I will humbly sidestep the big theological question about whether a miracle-working God is preferable to an unchangeable one. However, I think the same approach can be applied to some more mundane areas of our daily lives. Here are a few that come to mind:
- As an educator, I am increasingly conscious of administrative pressures to capture my students' lagging attention spans with sensational special effects. I am not yet convinced that the culture of edutainment is a valid long-term substitute for the instilment of basic learning skills and plain old hard work and studying, which are not always amusing or sexy activities. In the long run, Solid and Dependable are more important values than Startling and electrifying.
- The Hollywood paradigm of romance / marriage requires an uninterrupted fireworks show.

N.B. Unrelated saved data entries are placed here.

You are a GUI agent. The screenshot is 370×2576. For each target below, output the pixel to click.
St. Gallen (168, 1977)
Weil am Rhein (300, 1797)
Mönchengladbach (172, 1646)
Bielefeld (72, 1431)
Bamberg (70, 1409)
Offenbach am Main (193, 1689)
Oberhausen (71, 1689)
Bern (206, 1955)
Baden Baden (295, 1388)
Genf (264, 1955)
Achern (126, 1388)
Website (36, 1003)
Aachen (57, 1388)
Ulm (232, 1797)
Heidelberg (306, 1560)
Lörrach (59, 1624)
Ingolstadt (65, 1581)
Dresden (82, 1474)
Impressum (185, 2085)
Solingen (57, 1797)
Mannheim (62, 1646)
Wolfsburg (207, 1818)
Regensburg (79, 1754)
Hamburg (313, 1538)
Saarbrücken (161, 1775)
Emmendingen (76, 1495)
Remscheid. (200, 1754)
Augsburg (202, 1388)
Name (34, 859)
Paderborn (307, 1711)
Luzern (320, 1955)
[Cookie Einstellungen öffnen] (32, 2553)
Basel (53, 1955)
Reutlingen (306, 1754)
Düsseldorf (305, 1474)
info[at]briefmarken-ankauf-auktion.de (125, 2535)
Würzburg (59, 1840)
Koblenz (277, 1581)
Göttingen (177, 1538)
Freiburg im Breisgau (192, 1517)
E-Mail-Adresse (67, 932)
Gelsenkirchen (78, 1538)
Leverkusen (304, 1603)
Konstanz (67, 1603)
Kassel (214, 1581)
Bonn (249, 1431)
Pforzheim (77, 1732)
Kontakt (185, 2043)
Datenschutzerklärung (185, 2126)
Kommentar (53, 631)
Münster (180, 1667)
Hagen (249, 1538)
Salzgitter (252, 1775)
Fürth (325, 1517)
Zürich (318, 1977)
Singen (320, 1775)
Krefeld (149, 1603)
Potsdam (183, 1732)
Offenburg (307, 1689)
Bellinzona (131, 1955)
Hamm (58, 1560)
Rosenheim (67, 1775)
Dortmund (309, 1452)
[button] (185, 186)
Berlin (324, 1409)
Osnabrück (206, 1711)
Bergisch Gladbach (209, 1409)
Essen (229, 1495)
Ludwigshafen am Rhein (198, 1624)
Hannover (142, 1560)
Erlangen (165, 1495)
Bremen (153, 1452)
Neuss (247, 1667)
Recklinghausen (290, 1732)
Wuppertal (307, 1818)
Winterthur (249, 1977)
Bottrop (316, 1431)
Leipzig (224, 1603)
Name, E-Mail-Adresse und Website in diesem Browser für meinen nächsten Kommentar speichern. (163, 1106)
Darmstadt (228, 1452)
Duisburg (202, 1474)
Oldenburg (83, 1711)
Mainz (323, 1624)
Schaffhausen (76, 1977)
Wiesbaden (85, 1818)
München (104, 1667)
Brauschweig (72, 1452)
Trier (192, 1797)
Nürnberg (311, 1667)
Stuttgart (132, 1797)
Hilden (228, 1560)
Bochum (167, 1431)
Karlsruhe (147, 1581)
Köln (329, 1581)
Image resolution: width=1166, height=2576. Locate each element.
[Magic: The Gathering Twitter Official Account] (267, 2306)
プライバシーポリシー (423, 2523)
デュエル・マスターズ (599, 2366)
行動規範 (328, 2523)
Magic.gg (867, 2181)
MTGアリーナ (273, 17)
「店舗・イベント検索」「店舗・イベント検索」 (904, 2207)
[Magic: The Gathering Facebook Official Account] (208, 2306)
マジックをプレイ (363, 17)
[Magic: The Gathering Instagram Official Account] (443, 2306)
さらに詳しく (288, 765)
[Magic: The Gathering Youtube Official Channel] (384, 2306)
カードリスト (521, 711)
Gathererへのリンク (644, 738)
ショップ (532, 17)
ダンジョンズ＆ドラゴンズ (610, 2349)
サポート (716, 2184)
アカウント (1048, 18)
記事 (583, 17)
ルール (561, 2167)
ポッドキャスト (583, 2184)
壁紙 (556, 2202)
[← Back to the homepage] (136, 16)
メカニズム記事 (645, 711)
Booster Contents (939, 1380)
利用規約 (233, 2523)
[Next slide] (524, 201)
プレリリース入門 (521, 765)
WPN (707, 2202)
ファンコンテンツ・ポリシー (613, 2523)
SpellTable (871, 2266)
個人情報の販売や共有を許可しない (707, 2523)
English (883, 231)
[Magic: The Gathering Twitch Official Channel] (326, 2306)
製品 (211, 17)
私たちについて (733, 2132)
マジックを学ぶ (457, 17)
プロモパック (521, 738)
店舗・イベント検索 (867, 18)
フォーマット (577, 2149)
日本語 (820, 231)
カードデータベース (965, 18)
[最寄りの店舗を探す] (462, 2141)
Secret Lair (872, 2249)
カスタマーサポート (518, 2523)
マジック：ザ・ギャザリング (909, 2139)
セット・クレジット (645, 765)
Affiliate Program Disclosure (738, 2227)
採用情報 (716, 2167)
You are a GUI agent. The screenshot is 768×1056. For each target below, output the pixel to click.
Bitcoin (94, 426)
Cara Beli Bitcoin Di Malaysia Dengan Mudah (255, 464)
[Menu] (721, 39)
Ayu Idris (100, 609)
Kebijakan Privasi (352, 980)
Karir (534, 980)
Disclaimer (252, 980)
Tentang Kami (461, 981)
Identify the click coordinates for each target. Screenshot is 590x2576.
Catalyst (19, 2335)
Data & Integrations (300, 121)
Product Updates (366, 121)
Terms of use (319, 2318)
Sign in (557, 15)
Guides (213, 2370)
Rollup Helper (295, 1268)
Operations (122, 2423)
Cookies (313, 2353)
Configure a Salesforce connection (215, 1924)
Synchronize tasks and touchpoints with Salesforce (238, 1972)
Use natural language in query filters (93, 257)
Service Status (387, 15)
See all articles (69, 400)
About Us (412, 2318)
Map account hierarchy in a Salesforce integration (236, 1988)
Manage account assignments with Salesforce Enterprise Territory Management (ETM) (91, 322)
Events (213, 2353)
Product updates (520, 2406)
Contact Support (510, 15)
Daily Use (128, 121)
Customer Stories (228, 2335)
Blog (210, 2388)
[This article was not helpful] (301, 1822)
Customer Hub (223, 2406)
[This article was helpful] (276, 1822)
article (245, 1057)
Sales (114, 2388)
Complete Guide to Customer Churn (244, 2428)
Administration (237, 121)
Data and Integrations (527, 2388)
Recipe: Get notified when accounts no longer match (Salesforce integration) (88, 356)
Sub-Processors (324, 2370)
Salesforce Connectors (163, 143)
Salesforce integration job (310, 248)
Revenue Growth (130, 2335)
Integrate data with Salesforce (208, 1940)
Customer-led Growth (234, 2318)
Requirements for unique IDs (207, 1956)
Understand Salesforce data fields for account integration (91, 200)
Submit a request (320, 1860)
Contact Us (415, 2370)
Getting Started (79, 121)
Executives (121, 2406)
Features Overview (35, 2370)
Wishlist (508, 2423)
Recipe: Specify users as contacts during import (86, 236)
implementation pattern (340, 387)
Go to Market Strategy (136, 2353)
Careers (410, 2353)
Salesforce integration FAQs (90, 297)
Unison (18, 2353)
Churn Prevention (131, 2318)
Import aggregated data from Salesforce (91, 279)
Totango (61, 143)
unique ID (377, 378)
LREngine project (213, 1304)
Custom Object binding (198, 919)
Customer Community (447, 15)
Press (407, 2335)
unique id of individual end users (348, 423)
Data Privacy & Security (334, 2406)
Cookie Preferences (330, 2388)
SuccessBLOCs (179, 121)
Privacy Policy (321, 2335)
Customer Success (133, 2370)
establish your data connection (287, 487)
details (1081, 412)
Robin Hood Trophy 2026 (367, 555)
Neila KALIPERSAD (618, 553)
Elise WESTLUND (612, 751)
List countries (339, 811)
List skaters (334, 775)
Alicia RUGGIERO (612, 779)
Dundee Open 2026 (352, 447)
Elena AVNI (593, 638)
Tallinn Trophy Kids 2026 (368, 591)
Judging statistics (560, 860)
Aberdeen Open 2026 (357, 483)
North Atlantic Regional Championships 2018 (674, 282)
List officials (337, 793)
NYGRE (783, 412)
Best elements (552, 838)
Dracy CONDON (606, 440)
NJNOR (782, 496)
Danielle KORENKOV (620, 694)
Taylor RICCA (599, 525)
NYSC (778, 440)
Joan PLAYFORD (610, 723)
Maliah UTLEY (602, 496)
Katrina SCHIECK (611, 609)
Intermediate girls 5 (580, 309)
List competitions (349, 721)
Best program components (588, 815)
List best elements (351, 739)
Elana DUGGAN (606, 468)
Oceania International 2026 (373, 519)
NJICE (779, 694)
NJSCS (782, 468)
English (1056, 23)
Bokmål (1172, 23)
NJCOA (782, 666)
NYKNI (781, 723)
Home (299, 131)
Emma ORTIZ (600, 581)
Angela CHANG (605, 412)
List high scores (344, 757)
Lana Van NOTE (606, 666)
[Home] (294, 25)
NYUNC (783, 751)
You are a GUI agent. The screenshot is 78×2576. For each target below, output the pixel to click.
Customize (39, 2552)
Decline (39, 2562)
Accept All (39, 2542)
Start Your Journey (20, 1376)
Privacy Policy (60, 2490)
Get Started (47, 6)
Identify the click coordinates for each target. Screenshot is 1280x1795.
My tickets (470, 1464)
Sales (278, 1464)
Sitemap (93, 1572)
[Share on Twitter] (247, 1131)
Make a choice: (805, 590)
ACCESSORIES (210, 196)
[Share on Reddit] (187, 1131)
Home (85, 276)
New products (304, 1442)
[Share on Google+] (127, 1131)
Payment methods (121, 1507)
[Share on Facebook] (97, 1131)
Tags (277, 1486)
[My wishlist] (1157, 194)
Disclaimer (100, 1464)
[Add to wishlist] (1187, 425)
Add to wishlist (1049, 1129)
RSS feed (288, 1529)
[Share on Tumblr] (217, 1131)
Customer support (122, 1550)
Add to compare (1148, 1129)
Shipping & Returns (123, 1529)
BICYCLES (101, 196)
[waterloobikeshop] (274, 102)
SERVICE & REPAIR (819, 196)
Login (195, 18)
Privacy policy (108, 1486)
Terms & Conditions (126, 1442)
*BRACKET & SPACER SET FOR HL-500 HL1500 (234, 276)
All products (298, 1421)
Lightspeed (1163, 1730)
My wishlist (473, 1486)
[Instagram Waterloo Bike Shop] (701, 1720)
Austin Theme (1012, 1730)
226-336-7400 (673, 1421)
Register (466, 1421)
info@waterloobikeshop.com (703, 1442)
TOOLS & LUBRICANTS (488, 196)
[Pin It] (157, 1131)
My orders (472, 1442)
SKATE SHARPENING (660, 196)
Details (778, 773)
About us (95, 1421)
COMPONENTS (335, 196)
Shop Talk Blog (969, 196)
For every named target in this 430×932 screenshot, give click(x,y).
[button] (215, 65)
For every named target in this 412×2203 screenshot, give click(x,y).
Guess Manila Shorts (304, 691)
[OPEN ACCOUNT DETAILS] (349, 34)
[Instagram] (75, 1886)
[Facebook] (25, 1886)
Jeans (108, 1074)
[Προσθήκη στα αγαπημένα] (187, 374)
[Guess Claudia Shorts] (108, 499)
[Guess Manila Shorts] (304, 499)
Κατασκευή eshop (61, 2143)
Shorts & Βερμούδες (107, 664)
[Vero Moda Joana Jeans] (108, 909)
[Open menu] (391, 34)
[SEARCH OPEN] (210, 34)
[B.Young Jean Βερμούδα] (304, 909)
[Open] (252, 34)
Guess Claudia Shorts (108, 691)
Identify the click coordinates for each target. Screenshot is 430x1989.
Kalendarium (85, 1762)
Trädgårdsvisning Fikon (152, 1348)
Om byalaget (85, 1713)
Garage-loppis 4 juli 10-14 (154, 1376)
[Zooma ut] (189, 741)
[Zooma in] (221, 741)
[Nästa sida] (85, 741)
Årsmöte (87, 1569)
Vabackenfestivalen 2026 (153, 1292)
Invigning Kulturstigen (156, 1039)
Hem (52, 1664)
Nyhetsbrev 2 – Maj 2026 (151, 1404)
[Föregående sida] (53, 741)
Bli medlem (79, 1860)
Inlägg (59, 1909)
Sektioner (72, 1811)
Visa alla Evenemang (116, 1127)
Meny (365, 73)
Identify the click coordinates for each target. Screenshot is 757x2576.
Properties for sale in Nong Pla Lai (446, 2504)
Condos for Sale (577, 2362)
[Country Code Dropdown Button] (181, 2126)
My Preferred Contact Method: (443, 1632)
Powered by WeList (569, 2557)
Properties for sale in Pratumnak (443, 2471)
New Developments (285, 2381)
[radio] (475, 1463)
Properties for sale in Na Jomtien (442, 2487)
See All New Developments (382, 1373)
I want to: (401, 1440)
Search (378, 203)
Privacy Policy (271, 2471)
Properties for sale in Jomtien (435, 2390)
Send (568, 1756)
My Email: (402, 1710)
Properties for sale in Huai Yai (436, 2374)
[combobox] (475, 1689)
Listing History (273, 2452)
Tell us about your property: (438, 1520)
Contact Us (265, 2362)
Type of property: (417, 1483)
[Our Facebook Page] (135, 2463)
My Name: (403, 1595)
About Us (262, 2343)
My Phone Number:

When the relationship becomes too comfortable or demanding, that is portrayed as a sign of atrophy, and a hint that the relationship is ready for termination with the first argument. In this respect too, our theological debate teaches us to respect the virtues of Commitment and Fidelity that transcend the romantic superficialities.
- This insight might also have an impact on how we value our spiritual and congregational life. The culture of instant gratification has been extended to the religious domain, so that we claim entitlement to synagogues where every service brings us an immediate mystical experience, where every sermon is an electrifying masterpiece, where every cantor is a Carlebach or a Koussevitzky. Yes, it would be very nice if we could permanently maintain that level of spirituality, and we should not cease striving for it--but it cannot come at the expense of the humbler demands of Jewish religious life: the commitment to daily study, to showing up for weekday services, for all the countless menial routines without which a Jewish community could not function.
The generation who witnessed the ten plagues, the parting of the Red Sea and the revelation at Mount Sinai failed miserably when it came to internalizing the values of the Torah. It took forty years of uneventful living and learning in the desert to bring them to the stage where they could be counted on to create a functioning Jewish society.
It is a daunting commitment, and it is not always accompanied by fireworks or earthquakes. Still, it's the least we can do for a God who keeps our universe in dependable running order.